Era un territorio hostil e insalubre, constantemente atacados por los peligrosos indios armados de flechas ponzoñosas que mataban con solo rozarte y con la comida y la pólvora agotándose sin remedio. Tras ocho meses de sufrir calamidades y de pasar fatigas y con el barco de refuerzo que tenía que traer el Bachiller Enciso que no llegaba nunca, las cosas no marchaban demasiado bien en San Sebastián.
Alonso de Ojeda decidió que lo mejor era dejar allí una pequeña guarnición y volver con el resto de los hombres a La Española.
Al que nombra como capitán para mandar sobre la pequeña guarnición que se quedaría en Urabá, es otro nombre muy conocido: Francisco Pizarro, que por aquellos años era un joven soldado, amigo personal de Ojeda con el que había compartido miseria y hambre durante los años duros en Santo Domingo.

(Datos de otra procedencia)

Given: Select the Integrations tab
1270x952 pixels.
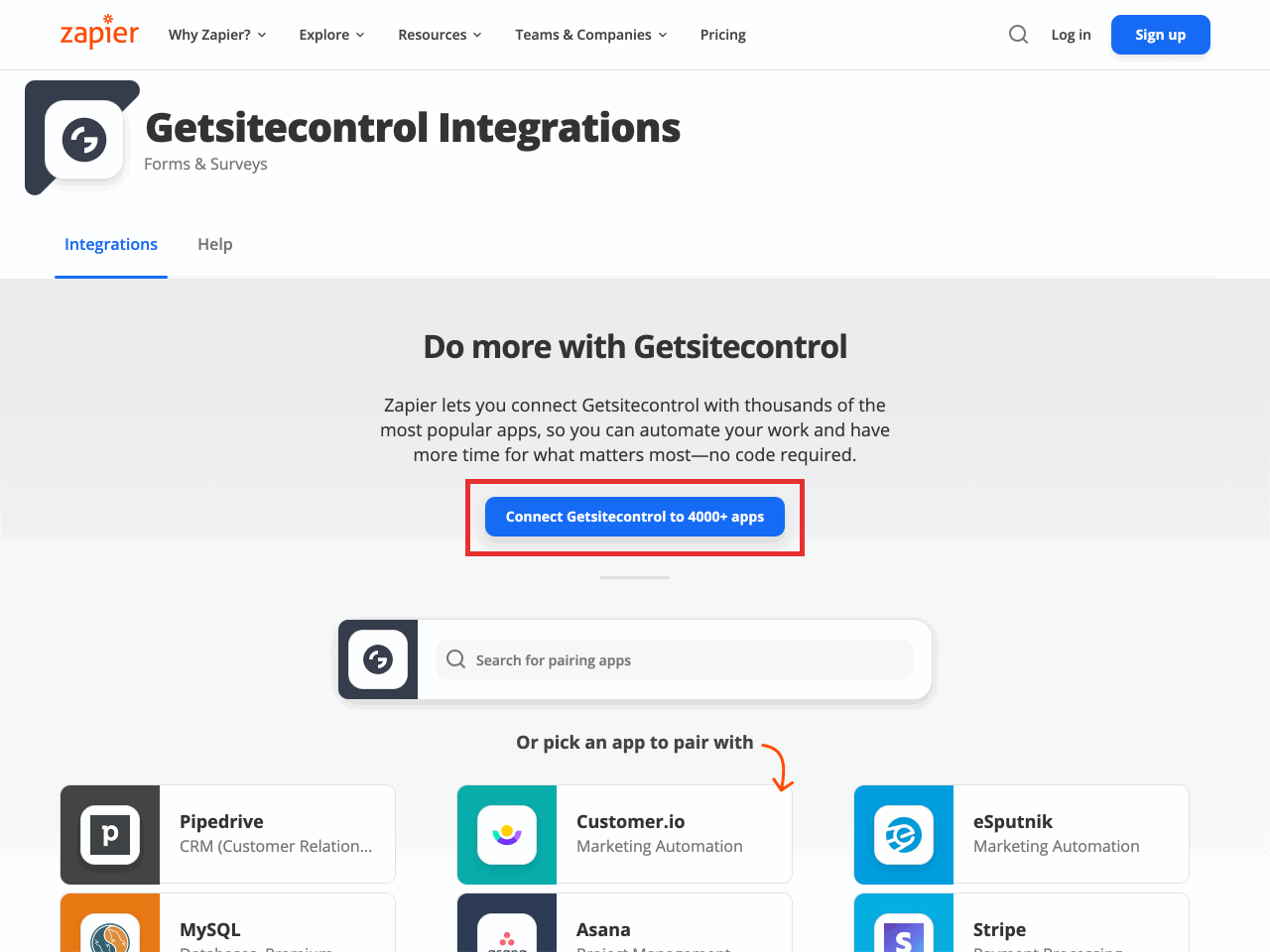Looking at the screenshot, I should (x=111, y=244).
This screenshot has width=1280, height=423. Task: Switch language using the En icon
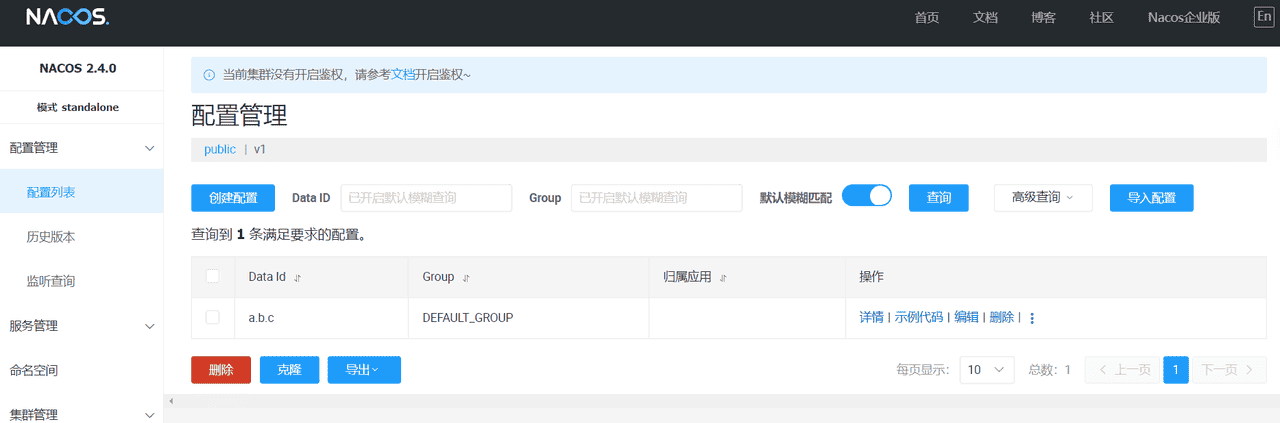[1264, 17]
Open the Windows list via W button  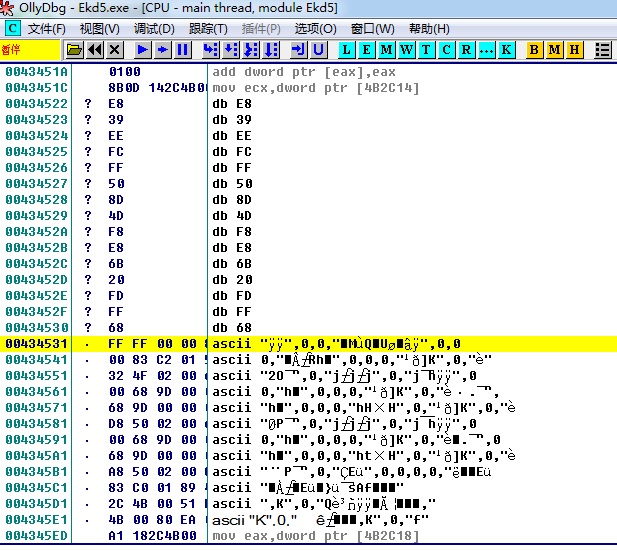407,49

Muy pocos días después de que los hombres de Pizarro abandonasen San Sebastián -y es que estaba visto que el pobre Ojeda no tenía la suerte de cara- arribó a la colonia la expedición de Fernandez de Enciso, al que acompañaba otro nombre conocido: Vasco Núñez de Balboa. En la colonia se encontraron con cuatro enfermos desharrapados a los que rescataron.
Después prenderían fuego a la colonia de San Sebastián de Urabá.

Alonso de Ojeda, sin saberlo, se había embarcado en la goleta de un bandido español que correteaba aquellas aguas y que lo cargó de grilletes y cadenas nada más tenerlo a bordo. Pero quiso el destino que un huracán agarrase el barco en mitad del mar y acabara destrozándolo contra las costas de la isla de Cuba.
Los supervivientes pasarían las de Caín hasta que lograron llegar a un poblado indígena en el que los recibieron hospitalarios, los alimentaron y sanaron sus heridas.
Alonso de Ojeda levantaría en aquella tierra una ermita en agradecimiento a la Virgen por su protección y amparo. 

Al poco tiempo aparecería por allí otro nombre conocido, Pánfilo de Narváez, que le socorrería y le llevaría de nuevo hasta Santo Domingo.
Alonso de Ojeda llegaría destrozado, viejo y muy cansado. 
Y, para no variar, sin un óbolo en la bolsa.

Abatido ingresaría en el Monasterio de San Francisco en el que pasaría sus últimos días. 

Morirá en el año mil quinientos quince y en su última voluntad pidió se enterrado bajo las puertas del templo, para que así todo el mundo pudiese pasar por encima de su tumba y de esta manera espulgar sus pecados.
El sepulcro se perdería para siempre en mitad de los combates durante la guerra civil dominicana de mil novecientos sesenta y cinco.

Así vivió y murió Alonso de Ojeda, conocido también por su gran devoción mariana como: El Caballero de la Virgen.


Era pequeño, duro, cabezón, valiente, honrado, noble y pionero de los que después vendrían.
Fue el primero de aquellos españoles rudos, pendencieros y valientes. 
El primero de aquellos compatriotas irrepetibles.